*Prompt:*
From the listing below, extract every line in which the word "comment" appears.

*Dataset excerpts:*
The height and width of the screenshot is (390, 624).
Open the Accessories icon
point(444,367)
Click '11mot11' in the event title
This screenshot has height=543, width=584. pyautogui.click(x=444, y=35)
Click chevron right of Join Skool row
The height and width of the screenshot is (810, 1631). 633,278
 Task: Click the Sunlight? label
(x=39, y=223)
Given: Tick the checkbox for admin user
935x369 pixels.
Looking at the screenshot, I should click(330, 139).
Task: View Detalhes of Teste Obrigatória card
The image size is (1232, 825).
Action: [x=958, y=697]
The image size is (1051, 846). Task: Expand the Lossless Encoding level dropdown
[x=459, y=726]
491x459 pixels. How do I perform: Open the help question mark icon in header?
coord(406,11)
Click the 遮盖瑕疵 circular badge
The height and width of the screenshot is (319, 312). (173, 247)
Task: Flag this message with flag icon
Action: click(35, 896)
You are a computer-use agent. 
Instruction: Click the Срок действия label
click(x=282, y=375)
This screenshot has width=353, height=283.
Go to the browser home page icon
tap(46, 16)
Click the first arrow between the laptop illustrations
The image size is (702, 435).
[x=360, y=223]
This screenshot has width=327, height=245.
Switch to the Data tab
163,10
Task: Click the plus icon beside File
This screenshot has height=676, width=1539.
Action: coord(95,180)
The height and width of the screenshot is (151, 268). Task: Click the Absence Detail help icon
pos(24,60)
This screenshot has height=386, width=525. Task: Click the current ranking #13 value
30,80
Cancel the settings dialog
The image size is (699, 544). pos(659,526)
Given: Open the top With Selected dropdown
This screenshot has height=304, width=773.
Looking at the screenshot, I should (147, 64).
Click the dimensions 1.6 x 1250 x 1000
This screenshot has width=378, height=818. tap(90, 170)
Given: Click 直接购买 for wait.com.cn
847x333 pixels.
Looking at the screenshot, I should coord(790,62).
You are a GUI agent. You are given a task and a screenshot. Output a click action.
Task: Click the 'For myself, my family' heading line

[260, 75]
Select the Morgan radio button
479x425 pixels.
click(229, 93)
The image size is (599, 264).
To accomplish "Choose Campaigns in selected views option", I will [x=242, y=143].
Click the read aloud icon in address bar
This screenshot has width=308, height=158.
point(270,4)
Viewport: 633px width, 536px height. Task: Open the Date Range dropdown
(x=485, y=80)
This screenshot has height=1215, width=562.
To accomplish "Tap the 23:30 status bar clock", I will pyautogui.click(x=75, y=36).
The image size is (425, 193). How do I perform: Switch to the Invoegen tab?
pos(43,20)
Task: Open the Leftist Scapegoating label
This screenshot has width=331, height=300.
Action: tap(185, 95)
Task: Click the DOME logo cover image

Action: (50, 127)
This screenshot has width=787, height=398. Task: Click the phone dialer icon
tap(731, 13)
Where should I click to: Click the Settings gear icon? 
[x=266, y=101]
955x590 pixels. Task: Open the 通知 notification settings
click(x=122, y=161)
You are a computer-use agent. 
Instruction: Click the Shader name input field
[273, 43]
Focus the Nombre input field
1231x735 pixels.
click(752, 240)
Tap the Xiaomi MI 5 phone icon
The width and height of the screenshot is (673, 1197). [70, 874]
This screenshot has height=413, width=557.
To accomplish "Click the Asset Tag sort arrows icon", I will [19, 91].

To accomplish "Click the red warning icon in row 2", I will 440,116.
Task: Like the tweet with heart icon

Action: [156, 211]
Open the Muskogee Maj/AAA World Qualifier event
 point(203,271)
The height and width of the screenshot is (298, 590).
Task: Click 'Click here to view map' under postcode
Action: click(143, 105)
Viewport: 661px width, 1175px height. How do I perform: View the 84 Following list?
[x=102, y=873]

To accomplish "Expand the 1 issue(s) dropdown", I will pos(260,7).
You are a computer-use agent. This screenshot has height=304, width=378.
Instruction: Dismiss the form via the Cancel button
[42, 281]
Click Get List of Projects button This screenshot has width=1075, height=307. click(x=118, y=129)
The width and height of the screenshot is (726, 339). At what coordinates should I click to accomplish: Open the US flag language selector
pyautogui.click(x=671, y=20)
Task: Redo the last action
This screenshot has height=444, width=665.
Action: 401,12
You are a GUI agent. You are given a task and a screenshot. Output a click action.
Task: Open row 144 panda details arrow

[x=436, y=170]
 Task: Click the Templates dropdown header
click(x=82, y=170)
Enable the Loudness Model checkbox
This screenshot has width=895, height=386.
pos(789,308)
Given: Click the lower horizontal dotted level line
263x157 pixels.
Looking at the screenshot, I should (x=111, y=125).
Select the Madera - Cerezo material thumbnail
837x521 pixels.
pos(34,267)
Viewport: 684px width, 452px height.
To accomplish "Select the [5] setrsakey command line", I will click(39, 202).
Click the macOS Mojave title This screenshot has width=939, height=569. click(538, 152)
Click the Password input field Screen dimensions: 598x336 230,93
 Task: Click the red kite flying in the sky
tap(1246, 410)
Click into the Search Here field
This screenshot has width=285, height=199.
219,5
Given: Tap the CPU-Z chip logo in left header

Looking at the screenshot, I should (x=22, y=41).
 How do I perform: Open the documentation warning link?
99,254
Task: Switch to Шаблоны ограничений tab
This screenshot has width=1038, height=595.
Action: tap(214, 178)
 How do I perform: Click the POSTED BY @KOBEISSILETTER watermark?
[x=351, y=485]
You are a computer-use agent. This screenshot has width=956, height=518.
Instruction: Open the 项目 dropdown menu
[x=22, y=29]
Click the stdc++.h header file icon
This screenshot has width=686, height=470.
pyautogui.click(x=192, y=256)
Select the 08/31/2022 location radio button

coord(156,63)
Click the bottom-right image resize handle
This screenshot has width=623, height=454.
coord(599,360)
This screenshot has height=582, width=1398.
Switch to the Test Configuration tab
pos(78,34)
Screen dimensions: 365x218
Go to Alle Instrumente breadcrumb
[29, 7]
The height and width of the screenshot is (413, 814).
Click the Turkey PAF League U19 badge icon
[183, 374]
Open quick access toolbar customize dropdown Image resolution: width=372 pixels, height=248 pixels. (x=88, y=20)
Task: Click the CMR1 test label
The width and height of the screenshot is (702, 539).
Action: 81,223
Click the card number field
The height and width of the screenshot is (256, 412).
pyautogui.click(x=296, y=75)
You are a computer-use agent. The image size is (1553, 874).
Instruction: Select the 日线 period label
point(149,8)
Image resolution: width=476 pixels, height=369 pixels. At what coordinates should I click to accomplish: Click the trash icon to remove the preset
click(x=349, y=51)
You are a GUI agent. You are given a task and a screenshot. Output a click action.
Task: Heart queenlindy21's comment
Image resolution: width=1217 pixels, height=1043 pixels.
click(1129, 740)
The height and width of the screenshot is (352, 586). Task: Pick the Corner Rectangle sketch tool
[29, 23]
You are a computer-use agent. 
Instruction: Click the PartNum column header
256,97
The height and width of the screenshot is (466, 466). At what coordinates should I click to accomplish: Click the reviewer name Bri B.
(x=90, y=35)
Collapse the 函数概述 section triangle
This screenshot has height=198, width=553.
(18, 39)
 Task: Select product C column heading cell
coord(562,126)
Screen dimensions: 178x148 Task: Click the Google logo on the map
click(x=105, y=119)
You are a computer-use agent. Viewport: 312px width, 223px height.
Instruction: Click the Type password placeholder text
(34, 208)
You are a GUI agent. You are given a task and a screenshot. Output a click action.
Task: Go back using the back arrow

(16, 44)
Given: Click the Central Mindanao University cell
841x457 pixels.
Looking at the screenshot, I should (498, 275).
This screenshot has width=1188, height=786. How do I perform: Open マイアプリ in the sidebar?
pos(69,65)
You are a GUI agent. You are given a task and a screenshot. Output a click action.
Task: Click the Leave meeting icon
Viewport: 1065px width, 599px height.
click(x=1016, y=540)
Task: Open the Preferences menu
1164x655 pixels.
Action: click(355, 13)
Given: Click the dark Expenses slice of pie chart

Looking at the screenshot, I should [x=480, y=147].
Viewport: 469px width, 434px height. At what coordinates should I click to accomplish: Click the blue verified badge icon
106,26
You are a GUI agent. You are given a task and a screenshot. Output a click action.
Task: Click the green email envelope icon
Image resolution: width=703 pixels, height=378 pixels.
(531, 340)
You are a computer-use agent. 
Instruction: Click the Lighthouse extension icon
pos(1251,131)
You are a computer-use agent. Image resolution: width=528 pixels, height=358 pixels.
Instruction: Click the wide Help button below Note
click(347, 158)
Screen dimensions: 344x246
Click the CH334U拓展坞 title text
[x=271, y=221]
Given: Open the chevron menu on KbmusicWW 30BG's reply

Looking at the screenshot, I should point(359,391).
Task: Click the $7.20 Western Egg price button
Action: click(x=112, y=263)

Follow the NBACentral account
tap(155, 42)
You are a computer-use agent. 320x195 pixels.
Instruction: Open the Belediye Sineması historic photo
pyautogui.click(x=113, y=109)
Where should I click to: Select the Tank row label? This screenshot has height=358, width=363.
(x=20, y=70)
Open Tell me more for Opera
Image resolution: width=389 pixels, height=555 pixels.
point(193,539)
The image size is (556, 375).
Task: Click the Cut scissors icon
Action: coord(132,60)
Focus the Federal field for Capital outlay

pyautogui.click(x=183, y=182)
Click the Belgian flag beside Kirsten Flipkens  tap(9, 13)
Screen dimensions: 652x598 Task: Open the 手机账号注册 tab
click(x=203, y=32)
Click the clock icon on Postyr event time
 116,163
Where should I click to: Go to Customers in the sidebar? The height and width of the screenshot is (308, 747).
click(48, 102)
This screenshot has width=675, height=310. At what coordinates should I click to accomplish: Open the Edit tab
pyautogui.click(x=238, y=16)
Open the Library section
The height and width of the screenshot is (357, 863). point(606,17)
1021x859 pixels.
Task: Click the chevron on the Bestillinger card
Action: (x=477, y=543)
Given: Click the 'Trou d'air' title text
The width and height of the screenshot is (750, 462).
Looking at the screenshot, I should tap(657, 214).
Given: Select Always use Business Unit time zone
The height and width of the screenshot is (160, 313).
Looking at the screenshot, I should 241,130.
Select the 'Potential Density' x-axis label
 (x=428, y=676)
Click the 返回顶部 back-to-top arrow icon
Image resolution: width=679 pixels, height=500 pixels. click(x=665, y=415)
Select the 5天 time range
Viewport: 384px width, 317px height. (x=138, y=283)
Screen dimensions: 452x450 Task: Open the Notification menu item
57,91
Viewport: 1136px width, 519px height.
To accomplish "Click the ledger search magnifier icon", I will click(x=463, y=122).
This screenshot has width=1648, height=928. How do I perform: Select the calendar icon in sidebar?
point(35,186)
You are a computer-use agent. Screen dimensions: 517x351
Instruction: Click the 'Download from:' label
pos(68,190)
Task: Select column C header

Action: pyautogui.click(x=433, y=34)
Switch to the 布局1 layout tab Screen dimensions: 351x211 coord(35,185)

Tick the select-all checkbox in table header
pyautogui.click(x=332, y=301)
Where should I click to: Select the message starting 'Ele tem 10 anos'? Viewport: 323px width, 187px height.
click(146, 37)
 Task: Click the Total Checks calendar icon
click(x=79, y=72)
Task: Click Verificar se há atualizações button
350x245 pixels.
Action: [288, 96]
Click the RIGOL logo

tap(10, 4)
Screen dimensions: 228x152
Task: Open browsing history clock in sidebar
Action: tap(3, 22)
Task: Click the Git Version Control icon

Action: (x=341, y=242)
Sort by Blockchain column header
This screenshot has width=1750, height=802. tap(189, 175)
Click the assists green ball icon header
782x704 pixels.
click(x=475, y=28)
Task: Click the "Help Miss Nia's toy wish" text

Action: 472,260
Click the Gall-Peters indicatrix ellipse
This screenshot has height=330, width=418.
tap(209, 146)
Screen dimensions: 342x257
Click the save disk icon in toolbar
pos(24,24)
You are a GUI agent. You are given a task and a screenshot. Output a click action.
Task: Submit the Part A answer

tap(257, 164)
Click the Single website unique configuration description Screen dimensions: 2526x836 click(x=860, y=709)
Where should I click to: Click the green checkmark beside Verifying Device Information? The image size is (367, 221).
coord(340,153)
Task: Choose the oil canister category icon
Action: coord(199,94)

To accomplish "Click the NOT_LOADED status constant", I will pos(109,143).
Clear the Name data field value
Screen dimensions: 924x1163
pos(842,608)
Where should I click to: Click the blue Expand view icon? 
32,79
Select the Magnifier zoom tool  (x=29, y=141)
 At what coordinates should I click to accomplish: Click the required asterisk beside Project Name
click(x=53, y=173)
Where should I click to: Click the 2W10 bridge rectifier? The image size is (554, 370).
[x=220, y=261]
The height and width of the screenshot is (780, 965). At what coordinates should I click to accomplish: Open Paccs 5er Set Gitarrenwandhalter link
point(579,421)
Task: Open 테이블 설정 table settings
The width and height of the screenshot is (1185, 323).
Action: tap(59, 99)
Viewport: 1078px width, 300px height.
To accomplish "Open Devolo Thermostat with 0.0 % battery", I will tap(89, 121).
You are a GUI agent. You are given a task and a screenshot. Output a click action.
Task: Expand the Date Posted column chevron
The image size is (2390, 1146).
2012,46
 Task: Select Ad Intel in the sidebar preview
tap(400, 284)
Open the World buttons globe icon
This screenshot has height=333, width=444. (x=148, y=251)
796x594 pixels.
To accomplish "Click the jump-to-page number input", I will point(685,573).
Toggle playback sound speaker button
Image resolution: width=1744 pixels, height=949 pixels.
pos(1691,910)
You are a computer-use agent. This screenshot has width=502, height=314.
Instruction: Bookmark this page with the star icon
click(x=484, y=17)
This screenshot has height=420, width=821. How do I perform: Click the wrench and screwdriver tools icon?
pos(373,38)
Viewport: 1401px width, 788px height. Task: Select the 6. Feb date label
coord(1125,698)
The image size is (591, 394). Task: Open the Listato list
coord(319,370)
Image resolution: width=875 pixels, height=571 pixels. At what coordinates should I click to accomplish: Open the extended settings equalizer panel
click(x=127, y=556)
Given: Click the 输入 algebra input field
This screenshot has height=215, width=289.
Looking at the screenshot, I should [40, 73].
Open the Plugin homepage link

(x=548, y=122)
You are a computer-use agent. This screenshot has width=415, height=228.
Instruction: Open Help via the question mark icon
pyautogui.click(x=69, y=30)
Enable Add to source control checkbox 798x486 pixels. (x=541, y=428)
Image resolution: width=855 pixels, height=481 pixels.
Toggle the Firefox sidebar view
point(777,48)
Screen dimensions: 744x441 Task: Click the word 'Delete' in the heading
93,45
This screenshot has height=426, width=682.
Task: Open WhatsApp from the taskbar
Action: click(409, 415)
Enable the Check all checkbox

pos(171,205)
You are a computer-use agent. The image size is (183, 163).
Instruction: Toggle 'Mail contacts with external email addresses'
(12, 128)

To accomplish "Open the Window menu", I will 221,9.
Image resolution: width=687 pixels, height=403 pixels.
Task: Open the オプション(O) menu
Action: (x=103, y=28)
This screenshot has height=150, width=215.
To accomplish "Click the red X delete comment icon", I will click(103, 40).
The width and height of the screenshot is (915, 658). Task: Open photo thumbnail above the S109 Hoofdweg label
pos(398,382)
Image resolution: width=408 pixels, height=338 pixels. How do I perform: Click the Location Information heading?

*Result for this exercise:*
Task: Heart queenlindy21's comment
To accomplish "Click the red X delete comment icon", I will click(103, 40).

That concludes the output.